** begin RECORDS PROVIDED **

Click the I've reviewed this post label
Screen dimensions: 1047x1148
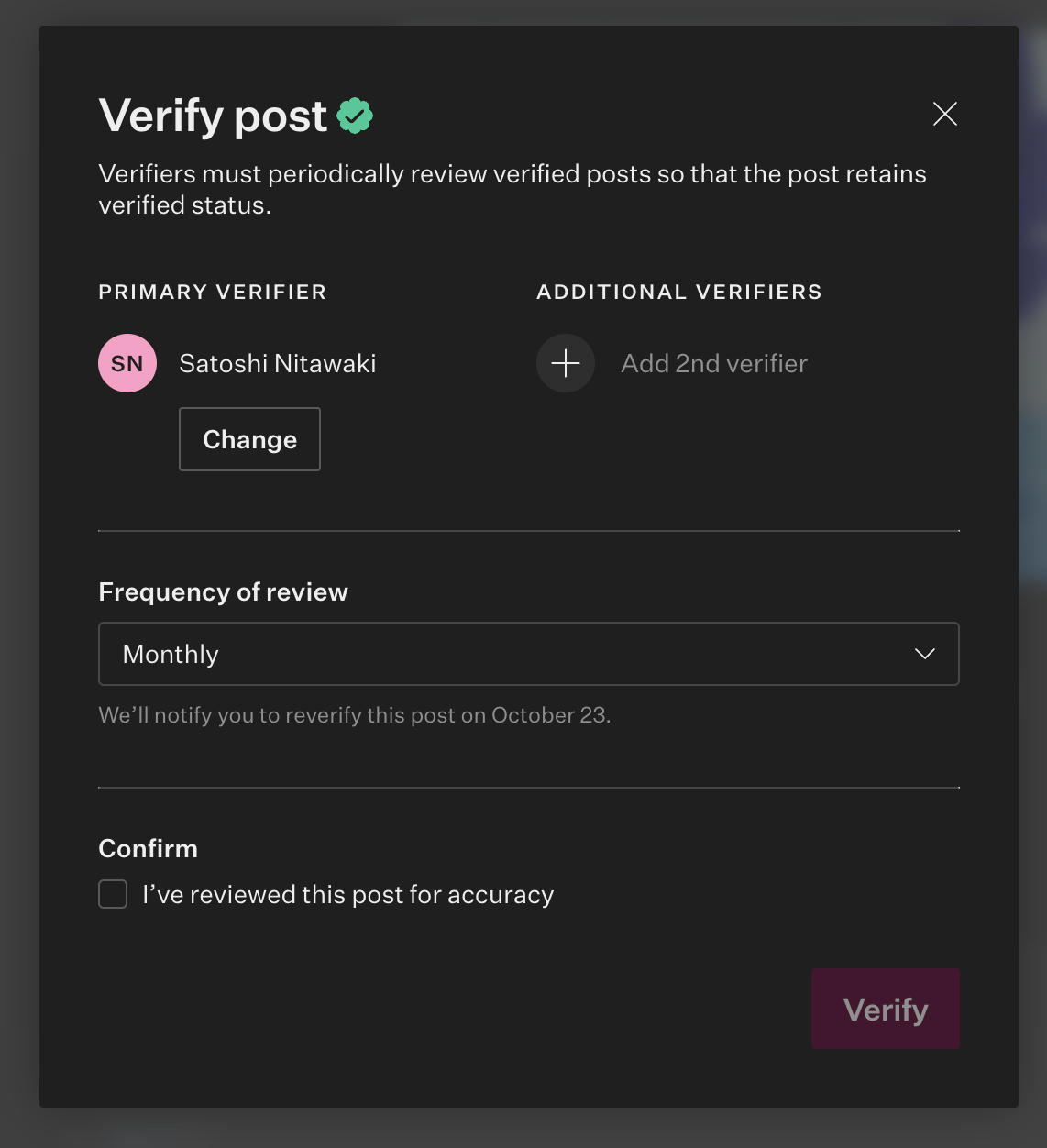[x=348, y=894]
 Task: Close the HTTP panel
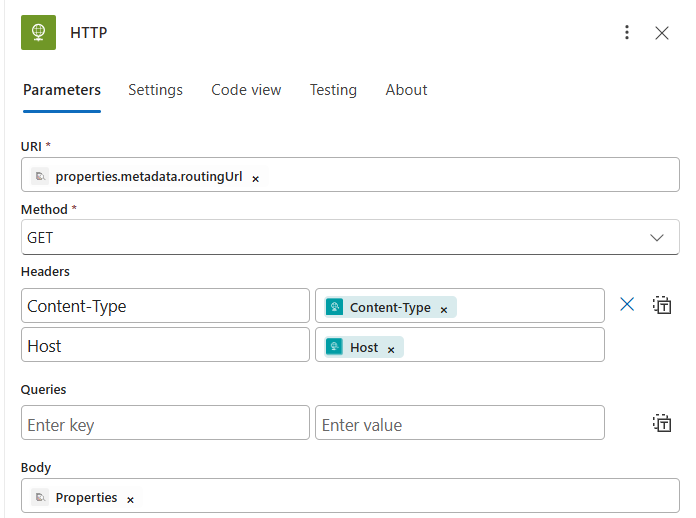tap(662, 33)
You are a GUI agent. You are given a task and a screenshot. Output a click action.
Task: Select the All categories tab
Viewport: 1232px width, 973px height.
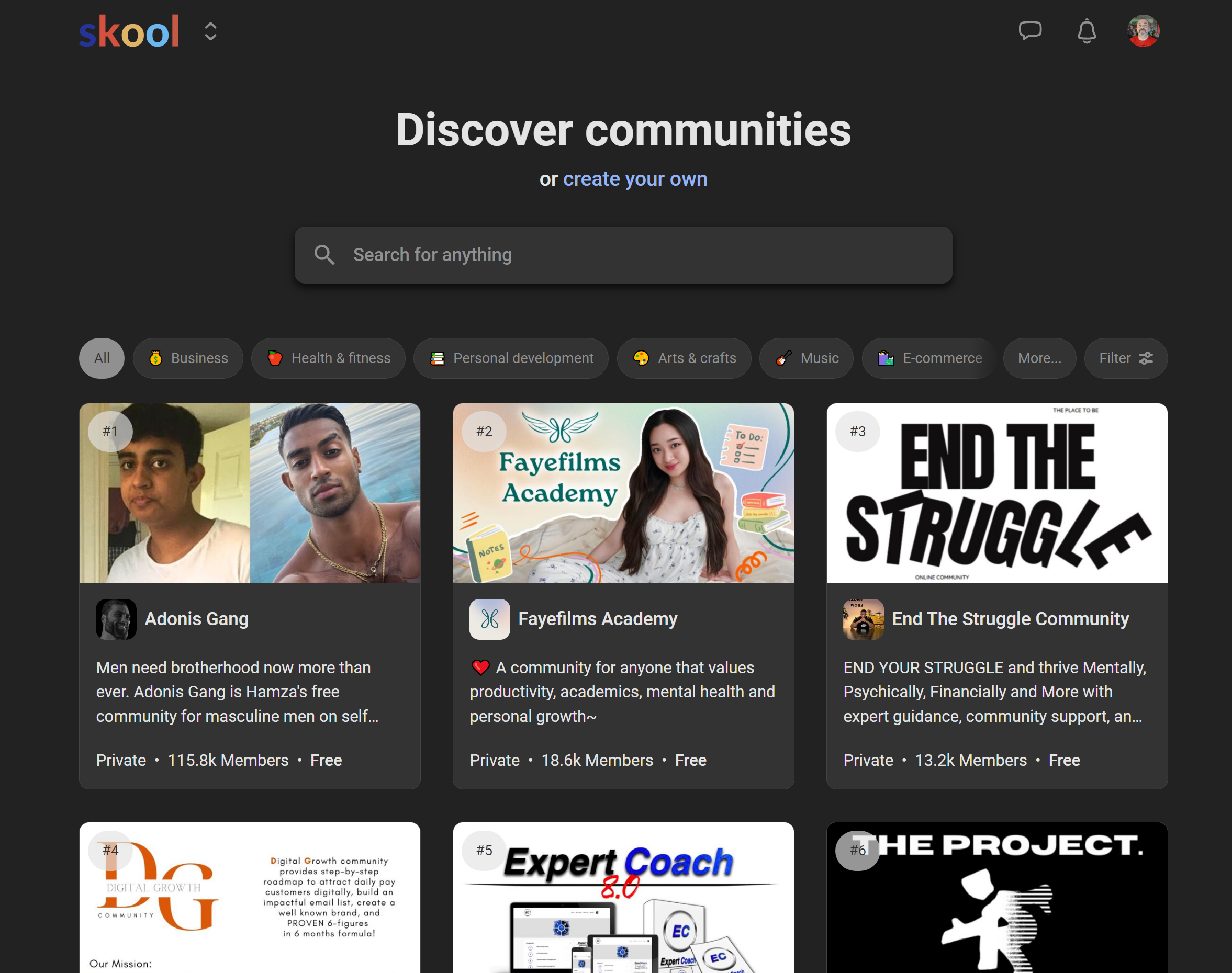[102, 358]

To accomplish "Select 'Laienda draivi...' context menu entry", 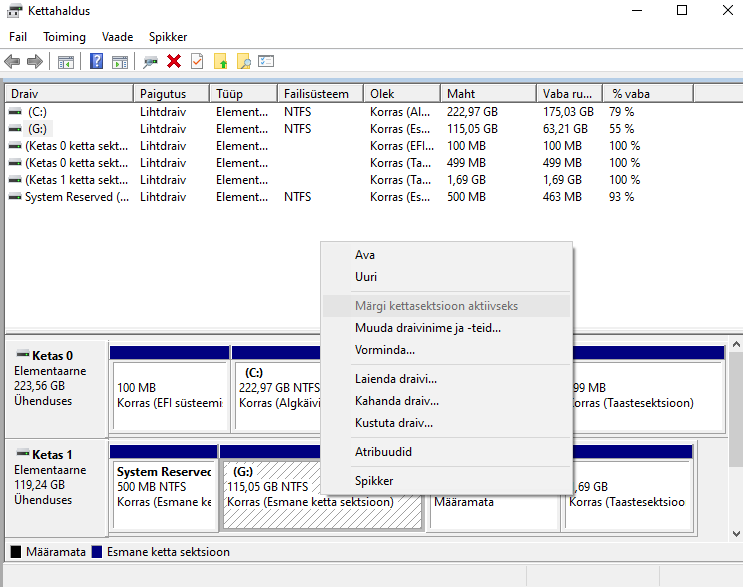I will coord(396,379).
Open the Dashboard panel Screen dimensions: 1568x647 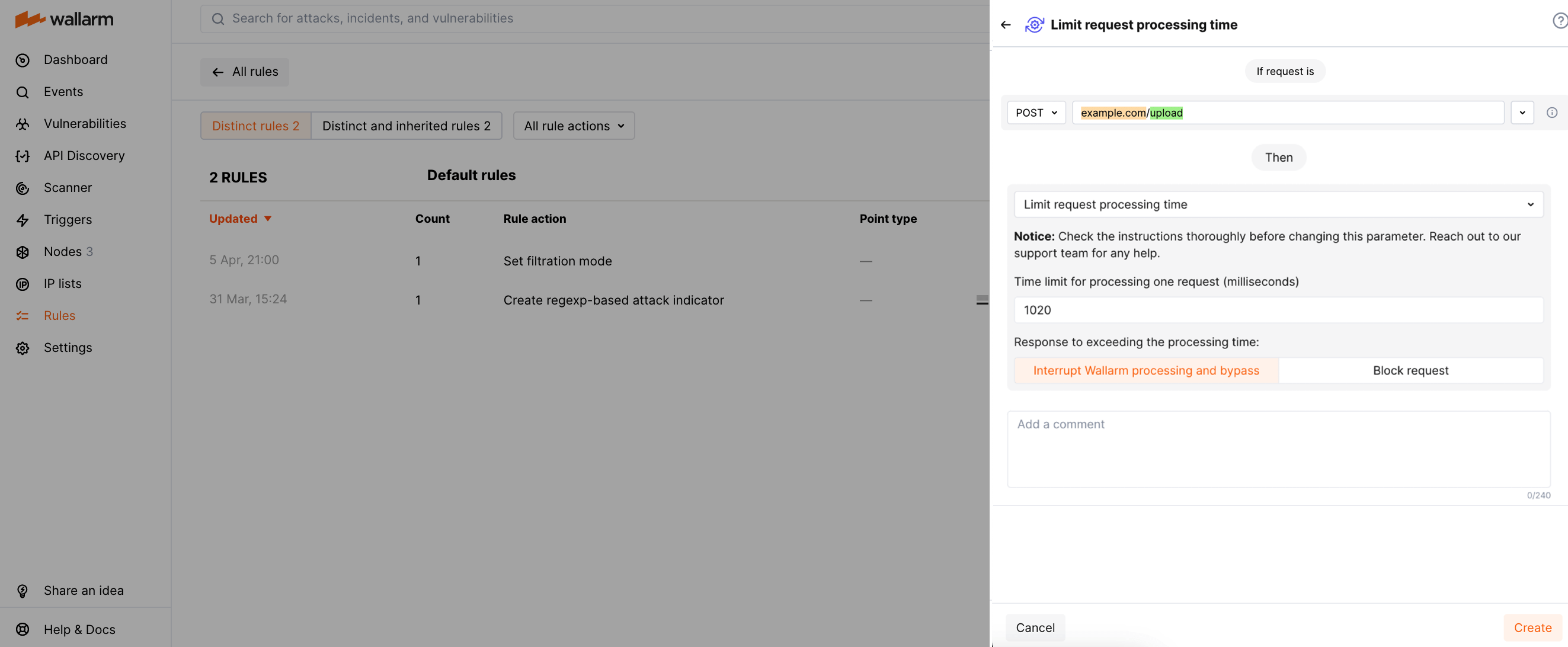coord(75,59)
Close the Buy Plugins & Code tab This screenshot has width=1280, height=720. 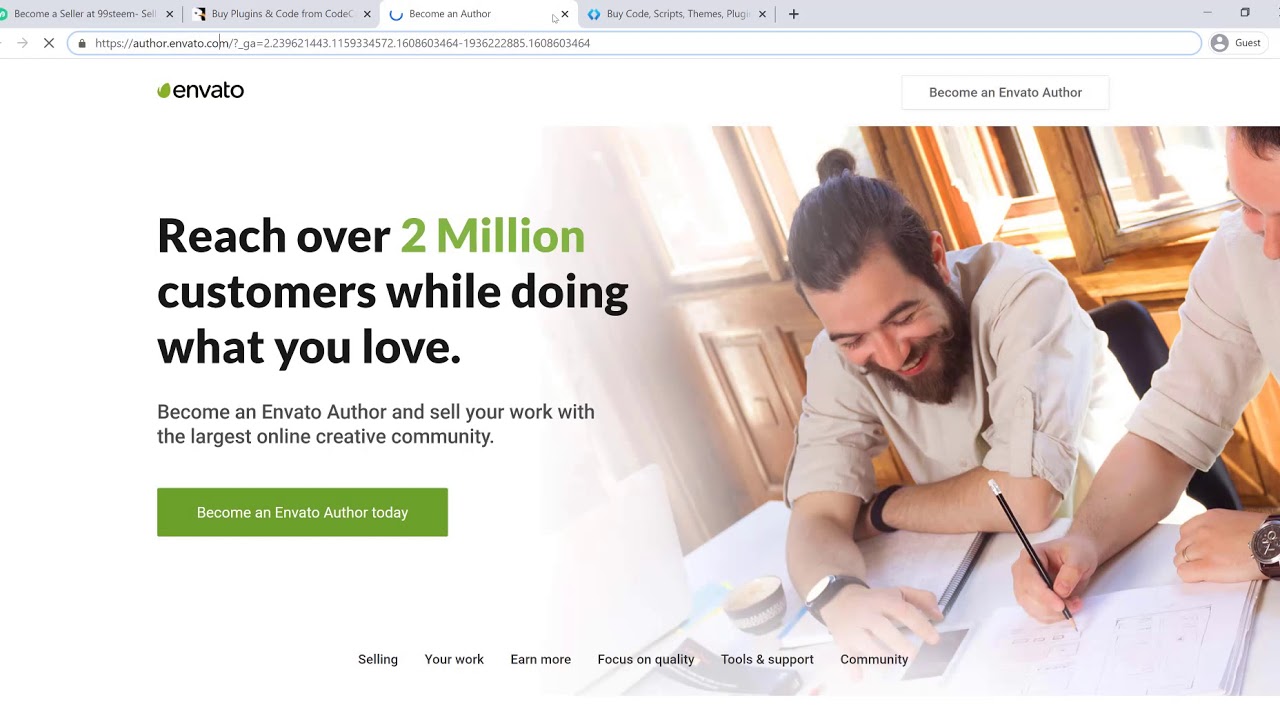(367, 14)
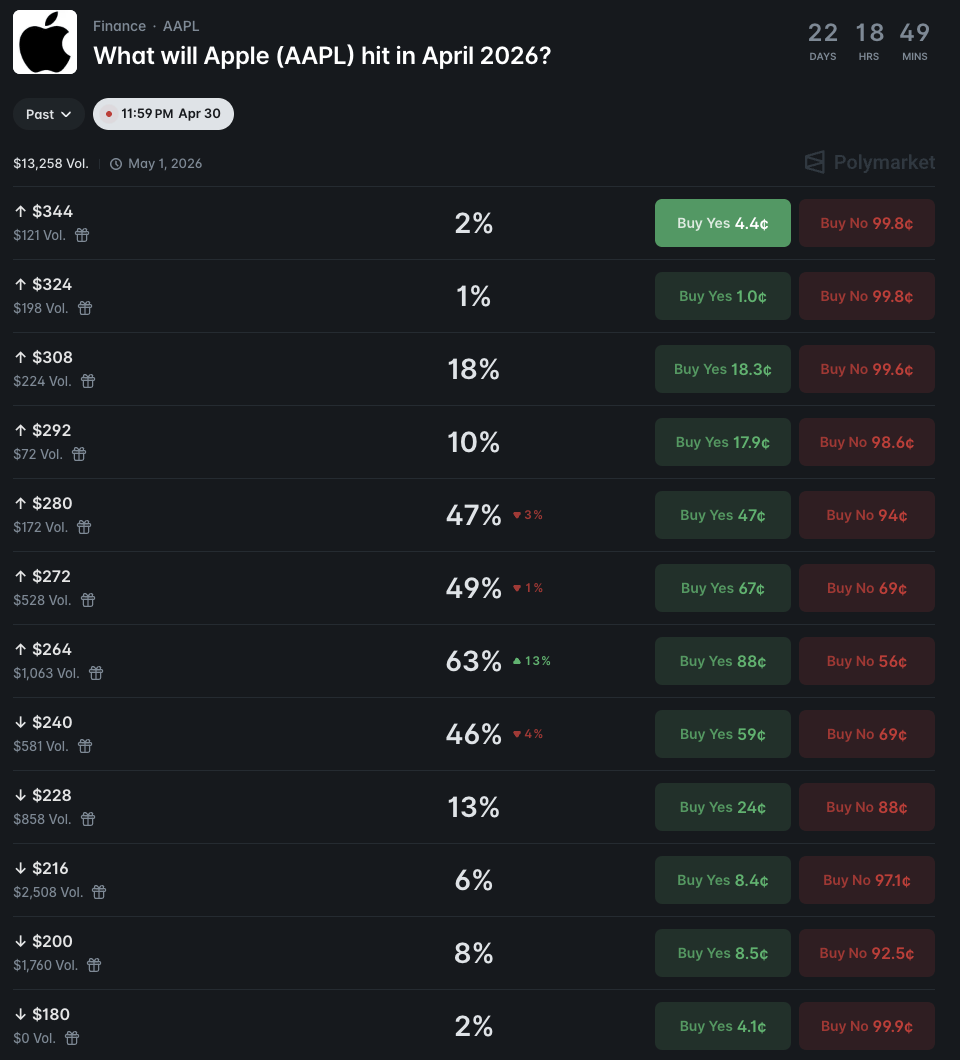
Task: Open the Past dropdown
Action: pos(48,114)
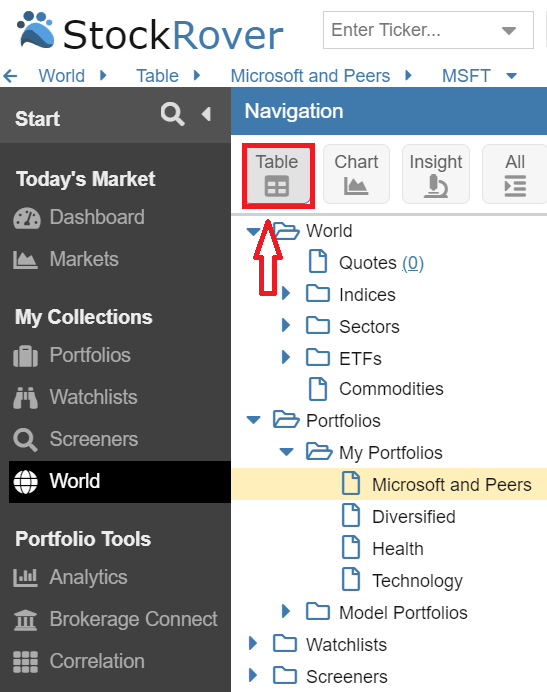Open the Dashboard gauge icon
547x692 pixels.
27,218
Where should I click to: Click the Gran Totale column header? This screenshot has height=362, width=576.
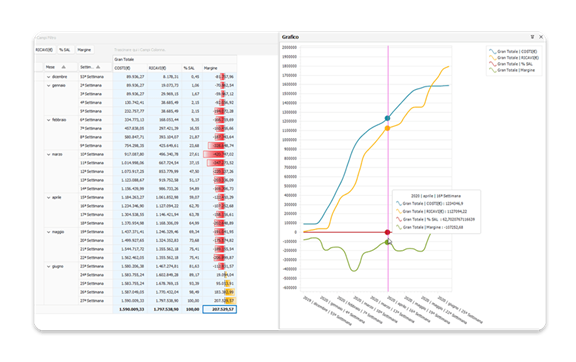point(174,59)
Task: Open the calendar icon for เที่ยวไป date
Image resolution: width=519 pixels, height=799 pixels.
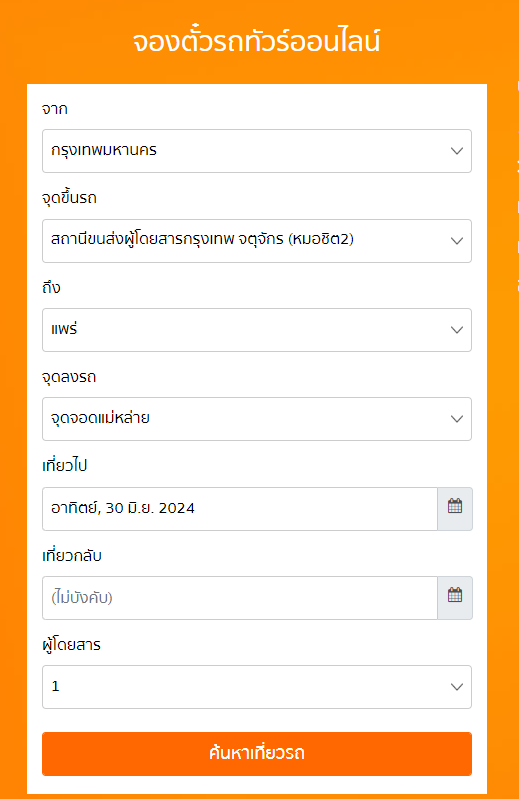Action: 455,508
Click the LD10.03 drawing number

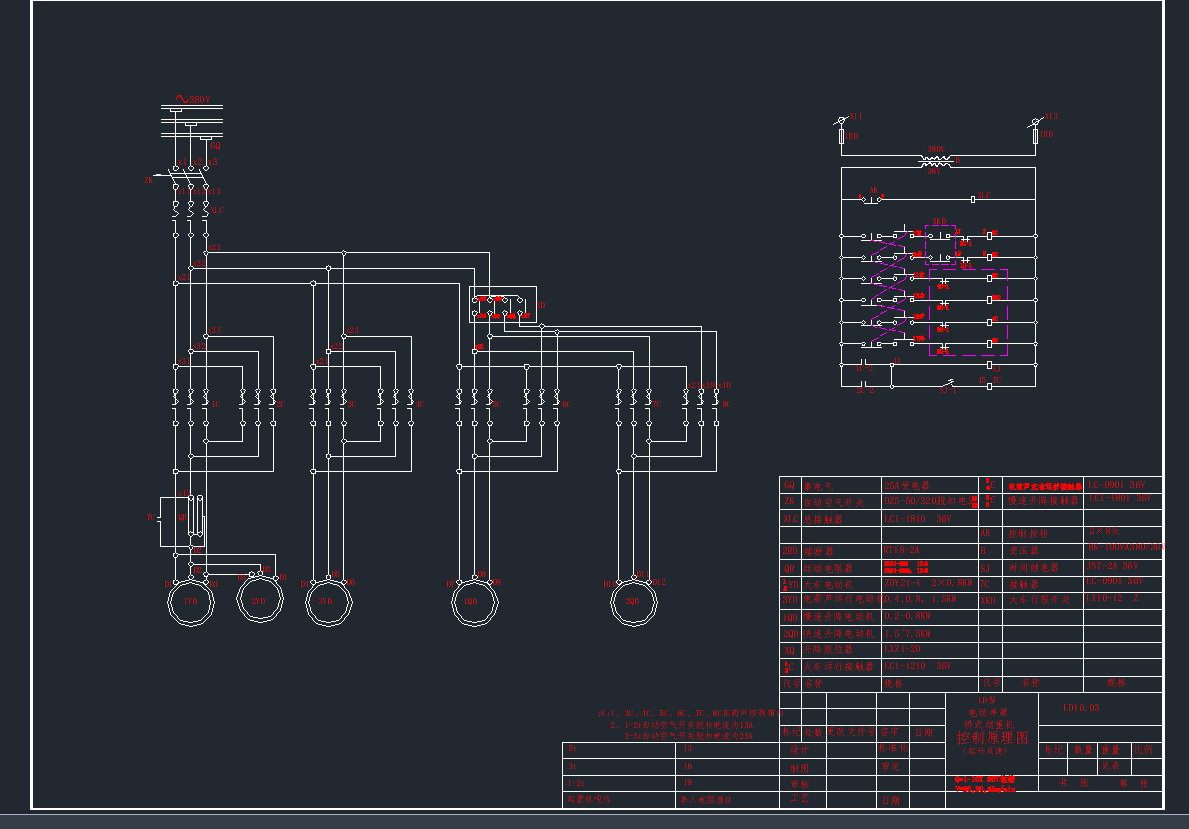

** end RECORDS PROVIDED **

> WHAT TO WORK ON
Starting at the line that contains "Task: Open the calendar" and continuing through the final line above, rewrite those lines in full, multiplying each coordinate in the answers by 2.1 and rounding to whole numbers, with halves rounded up. Omit the pictures.

> CORRECT OUTPUT
Task: Open the calendar icon for เที่ยวไป date
Image resolution: width=519 pixels, height=799 pixels.
Action: 956,1067
Click the LD10.03 drawing number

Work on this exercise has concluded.